Goal of the exercise: Update the part of the material that opens with the line containing "Submit a Mobile" and runs through the end of the material: replace "empty white area" with "blank region" and leave everything else unchanged.

== Given entries ==

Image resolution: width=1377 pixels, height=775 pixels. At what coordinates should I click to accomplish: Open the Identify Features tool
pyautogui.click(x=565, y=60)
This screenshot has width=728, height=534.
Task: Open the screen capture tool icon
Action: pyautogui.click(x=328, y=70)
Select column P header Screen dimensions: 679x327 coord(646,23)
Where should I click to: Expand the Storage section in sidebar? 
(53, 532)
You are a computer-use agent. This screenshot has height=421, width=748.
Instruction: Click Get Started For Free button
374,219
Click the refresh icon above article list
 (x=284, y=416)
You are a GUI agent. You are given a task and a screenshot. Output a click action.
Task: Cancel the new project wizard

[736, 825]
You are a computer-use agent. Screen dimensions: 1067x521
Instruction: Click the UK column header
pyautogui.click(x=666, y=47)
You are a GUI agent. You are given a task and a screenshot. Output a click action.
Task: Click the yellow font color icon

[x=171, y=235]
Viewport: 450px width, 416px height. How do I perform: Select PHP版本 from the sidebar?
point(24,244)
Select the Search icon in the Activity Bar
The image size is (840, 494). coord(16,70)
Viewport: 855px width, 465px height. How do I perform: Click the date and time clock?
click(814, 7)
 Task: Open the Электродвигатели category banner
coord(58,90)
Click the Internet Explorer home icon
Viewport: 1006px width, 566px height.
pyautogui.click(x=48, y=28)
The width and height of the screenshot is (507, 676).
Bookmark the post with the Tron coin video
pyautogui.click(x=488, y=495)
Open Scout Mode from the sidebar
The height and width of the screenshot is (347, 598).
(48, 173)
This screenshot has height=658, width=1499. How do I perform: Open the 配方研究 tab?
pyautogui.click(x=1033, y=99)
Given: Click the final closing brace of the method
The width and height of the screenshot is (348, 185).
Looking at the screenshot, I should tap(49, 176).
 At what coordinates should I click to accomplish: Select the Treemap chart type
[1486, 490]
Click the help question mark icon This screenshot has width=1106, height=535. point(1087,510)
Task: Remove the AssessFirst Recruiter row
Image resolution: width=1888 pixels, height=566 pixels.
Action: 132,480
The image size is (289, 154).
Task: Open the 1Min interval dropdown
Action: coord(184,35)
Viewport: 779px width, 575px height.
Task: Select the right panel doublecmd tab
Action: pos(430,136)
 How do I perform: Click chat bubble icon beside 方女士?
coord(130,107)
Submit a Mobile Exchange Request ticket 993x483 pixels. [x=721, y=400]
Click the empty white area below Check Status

===

Exercise response:
Submit a Mobile Exchange Request ticket 993x483 pixels. [x=721, y=400]
Click the blank region below Check Status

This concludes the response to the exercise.